*** Supplied information ***

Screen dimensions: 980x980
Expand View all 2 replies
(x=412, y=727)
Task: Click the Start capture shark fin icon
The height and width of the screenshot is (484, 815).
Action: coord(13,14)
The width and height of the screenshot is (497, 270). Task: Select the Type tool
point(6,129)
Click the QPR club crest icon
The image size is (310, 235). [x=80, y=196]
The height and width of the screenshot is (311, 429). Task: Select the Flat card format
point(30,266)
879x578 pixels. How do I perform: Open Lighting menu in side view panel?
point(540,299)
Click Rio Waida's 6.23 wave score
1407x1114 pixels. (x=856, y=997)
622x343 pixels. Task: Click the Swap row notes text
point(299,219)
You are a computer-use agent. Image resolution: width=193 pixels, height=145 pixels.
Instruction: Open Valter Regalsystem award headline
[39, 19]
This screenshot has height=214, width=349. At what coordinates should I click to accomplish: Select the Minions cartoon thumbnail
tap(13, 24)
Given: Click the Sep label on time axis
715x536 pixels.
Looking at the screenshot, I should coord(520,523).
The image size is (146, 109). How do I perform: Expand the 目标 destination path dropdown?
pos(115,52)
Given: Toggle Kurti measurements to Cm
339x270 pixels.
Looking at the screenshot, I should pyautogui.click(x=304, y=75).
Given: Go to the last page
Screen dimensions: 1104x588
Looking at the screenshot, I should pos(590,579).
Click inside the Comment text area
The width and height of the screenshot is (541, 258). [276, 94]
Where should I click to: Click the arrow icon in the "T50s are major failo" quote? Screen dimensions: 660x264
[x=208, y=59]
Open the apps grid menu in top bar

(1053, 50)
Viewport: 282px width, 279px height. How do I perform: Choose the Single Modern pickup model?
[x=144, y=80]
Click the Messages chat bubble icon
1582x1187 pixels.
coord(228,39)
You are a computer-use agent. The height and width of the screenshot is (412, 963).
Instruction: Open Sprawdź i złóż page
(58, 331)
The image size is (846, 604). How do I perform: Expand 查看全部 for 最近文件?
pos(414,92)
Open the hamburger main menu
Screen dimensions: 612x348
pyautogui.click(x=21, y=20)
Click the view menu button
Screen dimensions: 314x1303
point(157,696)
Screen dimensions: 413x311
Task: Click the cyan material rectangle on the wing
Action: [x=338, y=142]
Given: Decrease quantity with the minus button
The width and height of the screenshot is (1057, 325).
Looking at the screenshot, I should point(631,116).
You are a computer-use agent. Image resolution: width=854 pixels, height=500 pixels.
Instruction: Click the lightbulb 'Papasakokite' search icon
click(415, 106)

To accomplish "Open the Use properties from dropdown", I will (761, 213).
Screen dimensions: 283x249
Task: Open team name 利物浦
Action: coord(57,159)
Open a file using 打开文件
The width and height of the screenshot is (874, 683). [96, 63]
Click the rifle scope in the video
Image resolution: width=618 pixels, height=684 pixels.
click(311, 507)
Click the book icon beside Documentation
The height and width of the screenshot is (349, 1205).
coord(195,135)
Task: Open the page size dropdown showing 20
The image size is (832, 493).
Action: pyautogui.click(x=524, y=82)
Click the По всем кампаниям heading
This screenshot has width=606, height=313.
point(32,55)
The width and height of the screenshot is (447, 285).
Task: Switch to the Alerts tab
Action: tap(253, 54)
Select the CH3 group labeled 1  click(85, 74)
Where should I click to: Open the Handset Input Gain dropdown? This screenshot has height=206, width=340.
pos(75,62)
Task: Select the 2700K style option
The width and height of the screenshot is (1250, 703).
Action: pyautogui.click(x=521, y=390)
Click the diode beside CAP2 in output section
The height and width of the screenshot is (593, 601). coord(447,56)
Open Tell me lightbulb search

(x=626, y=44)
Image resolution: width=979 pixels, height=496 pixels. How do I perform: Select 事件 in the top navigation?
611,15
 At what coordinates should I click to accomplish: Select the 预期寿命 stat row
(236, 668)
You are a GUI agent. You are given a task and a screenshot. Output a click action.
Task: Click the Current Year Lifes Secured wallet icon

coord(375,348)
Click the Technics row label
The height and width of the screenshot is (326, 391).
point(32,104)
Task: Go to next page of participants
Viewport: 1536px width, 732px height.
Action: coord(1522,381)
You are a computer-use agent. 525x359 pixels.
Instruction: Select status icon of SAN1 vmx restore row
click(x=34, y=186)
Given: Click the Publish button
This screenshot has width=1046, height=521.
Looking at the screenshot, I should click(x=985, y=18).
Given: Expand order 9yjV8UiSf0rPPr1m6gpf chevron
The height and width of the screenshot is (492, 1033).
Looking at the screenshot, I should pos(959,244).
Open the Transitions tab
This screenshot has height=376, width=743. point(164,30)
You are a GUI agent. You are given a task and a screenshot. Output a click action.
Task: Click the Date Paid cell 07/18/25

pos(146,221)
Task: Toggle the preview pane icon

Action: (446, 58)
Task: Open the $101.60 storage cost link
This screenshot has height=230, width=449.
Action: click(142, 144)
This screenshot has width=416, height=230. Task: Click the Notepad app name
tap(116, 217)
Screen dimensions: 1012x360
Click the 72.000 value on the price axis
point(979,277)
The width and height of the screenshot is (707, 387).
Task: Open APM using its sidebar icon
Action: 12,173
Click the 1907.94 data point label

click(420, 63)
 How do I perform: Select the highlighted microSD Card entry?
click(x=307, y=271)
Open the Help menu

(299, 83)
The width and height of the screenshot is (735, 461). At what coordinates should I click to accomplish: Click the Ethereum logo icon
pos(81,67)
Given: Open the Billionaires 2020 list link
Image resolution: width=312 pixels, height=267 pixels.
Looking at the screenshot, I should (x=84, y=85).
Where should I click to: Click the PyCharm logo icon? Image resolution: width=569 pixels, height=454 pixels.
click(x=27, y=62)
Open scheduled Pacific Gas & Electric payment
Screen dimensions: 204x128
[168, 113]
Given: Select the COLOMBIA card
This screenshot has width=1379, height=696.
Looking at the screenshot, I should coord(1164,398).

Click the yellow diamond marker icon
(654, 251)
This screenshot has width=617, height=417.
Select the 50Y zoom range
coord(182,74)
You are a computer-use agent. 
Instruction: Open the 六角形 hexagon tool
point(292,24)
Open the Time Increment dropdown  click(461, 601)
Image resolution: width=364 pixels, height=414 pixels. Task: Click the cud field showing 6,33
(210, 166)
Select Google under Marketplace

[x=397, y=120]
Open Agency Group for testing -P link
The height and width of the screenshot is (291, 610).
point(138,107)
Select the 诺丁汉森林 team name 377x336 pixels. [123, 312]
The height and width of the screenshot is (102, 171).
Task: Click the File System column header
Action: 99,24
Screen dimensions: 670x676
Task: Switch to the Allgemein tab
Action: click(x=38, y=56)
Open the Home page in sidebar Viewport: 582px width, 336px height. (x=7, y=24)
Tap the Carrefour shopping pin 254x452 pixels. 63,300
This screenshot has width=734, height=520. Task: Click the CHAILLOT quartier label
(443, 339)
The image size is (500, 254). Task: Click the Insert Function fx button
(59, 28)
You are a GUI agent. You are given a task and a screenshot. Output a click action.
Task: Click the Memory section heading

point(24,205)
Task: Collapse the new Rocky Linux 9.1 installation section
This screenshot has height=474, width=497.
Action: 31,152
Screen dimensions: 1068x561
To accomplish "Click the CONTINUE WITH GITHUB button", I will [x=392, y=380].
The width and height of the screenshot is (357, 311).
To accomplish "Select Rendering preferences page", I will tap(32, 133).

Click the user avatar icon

*** End of Supplied information ***

(What to produce): Repeat the data exactly, with every line included.

(Expected answer):
Screen dimensions: 980x980
Expand View all 2 replies
(x=412, y=727)
Task: Click the Start capture shark fin icon
The height and width of the screenshot is (484, 815).
Action: coord(13,14)
The width and height of the screenshot is (497, 270). Task: Select the Type tool
point(6,129)
Click the QPR club crest icon
The image size is (310, 235). [x=80, y=196]
The height and width of the screenshot is (311, 429). Task: Select the Flat card format
point(30,266)
879x578 pixels. How do I perform: Open Lighting menu in side view panel?
point(540,299)
Click Rio Waida's 6.23 wave score
1407x1114 pixels. (x=856, y=997)
622x343 pixels. Task: Click the Swap row notes text
point(299,219)
You are a computer-use agent. Image resolution: width=193 pixels, height=145 pixels.
Instruction: Open Valter Regalsystem award headline
[39, 19]
This screenshot has height=214, width=349. At what coordinates should I click to accomplish: Select the Minions cartoon thumbnail
tap(13, 24)
Given: Click the Sep label on time axis
715x536 pixels.
Looking at the screenshot, I should coord(520,523).
The image size is (146, 109). How do I perform: Expand the 目标 destination path dropdown?
pos(115,52)
Given: Toggle Kurti measurements to Cm
339x270 pixels.
Looking at the screenshot, I should pyautogui.click(x=304, y=75).
Given: Go to the last page
Screen dimensions: 1104x588
Looking at the screenshot, I should pos(590,579).
Click inside the Comment text area
The width and height of the screenshot is (541, 258). [276, 94]
Where should I click to: Click the arrow icon in the "T50s are major failo" quote? Screen dimensions: 660x264
[x=208, y=59]
Open the apps grid menu in top bar

(1053, 50)
Viewport: 282px width, 279px height. How do I perform: Choose the Single Modern pickup model?
[x=144, y=80]
Click the Messages chat bubble icon
1582x1187 pixels.
coord(228,39)
You are a computer-use agent. The height and width of the screenshot is (412, 963).
Instruction: Open Sprawdź i złóż page
(58, 331)
The image size is (846, 604). How do I perform: Expand 查看全部 for 最近文件?
pos(414,92)
Open the hamburger main menu
Screen dimensions: 612x348
pyautogui.click(x=21, y=20)
Click the view menu button
Screen dimensions: 314x1303
point(157,696)
Screen dimensions: 413x311
Task: Click the cyan material rectangle on the wing
Action: [x=338, y=142]
Given: Decrease quantity with the minus button
The width and height of the screenshot is (1057, 325).
Looking at the screenshot, I should point(631,116).
You are a computer-use agent. Image resolution: width=854 pixels, height=500 pixels.
Instruction: Click the lightbulb 'Papasakokite' search icon
click(415, 106)

To accomplish "Open the Use properties from dropdown", I will (761, 213).
Screen dimensions: 283x249
Task: Open team name 利物浦
Action: coord(57,159)
Open a file using 打开文件
The width and height of the screenshot is (874, 683). [96, 63]
Click the rifle scope in the video
Image resolution: width=618 pixels, height=684 pixels.
click(311, 507)
Click the book icon beside Documentation
The height and width of the screenshot is (349, 1205).
coord(195,135)
Task: Open the page size dropdown showing 20
The image size is (832, 493).
Action: pyautogui.click(x=524, y=82)
Click the По всем кампаниям heading
This screenshot has width=606, height=313.
point(32,55)
The width and height of the screenshot is (447, 285).
Task: Switch to the Alerts tab
Action: tap(253, 54)
Select the CH3 group labeled 1  click(85, 74)
Where should I click to: Open the Handset Input Gain dropdown? This screenshot has height=206, width=340.
pos(75,62)
Task: Select the 2700K style option
The width and height of the screenshot is (1250, 703).
Action: pyautogui.click(x=521, y=390)
Click the diode beside CAP2 in output section
The height and width of the screenshot is (593, 601). coord(447,56)
Open Tell me lightbulb search

(x=626, y=44)
Image resolution: width=979 pixels, height=496 pixels. How do I perform: Select 事件 in the top navigation?
611,15
 At what coordinates should I click to accomplish: Select the 预期寿命 stat row
(236, 668)
You are a GUI agent. You are given a task and a screenshot. Output a click action.
Task: Click the Current Year Lifes Secured wallet icon

coord(375,348)
Click the Technics row label
The height and width of the screenshot is (326, 391).
point(32,104)
Task: Go to next page of participants
Viewport: 1536px width, 732px height.
Action: coord(1522,381)
You are a computer-use agent. 525x359 pixels.
Instruction: Select status icon of SAN1 vmx restore row
click(x=34, y=186)
Given: Click the Publish button
This screenshot has width=1046, height=521.
Looking at the screenshot, I should click(x=985, y=18).
Given: Expand order 9yjV8UiSf0rPPr1m6gpf chevron
The height and width of the screenshot is (492, 1033).
Looking at the screenshot, I should pos(959,244).
Open the Transitions tab
This screenshot has height=376, width=743. point(164,30)
You are a GUI agent. You are given a task and a screenshot. Output a click action.
Task: Click the Date Paid cell 07/18/25

pos(146,221)
Task: Toggle the preview pane icon

Action: (446, 58)
Task: Open the $101.60 storage cost link
This screenshot has height=230, width=449.
Action: click(142, 144)
This screenshot has width=416, height=230. Task: Click the Notepad app name
tap(116, 217)
Screen dimensions: 1012x360
Click the 72.000 value on the price axis
point(979,277)
The width and height of the screenshot is (707, 387).
Task: Open APM using its sidebar icon
Action: 12,173
Click the 1907.94 data point label

click(420, 63)
 How do I perform: Select the highlighted microSD Card entry?
click(x=307, y=271)
Open the Help menu

(299, 83)
The width and height of the screenshot is (735, 461). At what coordinates should I click to accomplish: Click the Ethereum logo icon
pos(81,67)
Given: Open the Billionaires 2020 list link
Image resolution: width=312 pixels, height=267 pixels.
Looking at the screenshot, I should (x=84, y=85).
Where should I click to: Click the PyCharm logo icon? Image resolution: width=569 pixels, height=454 pixels.
click(x=27, y=62)
Open scheduled Pacific Gas & Electric payment
Screen dimensions: 204x128
[168, 113]
Given: Select the COLOMBIA card
This screenshot has width=1379, height=696.
Looking at the screenshot, I should coord(1164,398).

Click the yellow diamond marker icon
(654, 251)
This screenshot has width=617, height=417.
Select the 50Y zoom range
coord(182,74)
You are a computer-use agent. 
Instruction: Open the 六角形 hexagon tool
point(292,24)
Open the Time Increment dropdown  click(461, 601)
Image resolution: width=364 pixels, height=414 pixels. Task: Click the cud field showing 6,33
(210, 166)
Select Google under Marketplace

[x=397, y=120]
Open Agency Group for testing -P link
The height and width of the screenshot is (291, 610).
point(138,107)
Select the 诺丁汉森林 team name 377x336 pixels. [123, 312]
The height and width of the screenshot is (102, 171).
Task: Click the File System column header
Action: 99,24
Screen dimensions: 670x676
Task: Switch to the Allgemein tab
Action: click(x=38, y=56)
Open the Home page in sidebar Viewport: 582px width, 336px height. (x=7, y=24)
Tap the Carrefour shopping pin 254x452 pixels. 63,300
This screenshot has width=734, height=520. Task: Click the CHAILLOT quartier label
(443, 339)
The image size is (500, 254). Task: Click the Insert Function fx button
(59, 28)
You are a GUI agent. You are given a task and a screenshot. Output a click action.
Task: Click the Memory section heading

point(24,205)
Task: Collapse the new Rocky Linux 9.1 installation section
This screenshot has height=474, width=497.
Action: 31,152
Screen dimensions: 1068x561
To accomplish "Click the CONTINUE WITH GITHUB button", I will [x=392, y=380].
The width and height of the screenshot is (357, 311).
To accomplish "Select Rendering preferences page", I will tap(32, 133).

Click the user avatar icon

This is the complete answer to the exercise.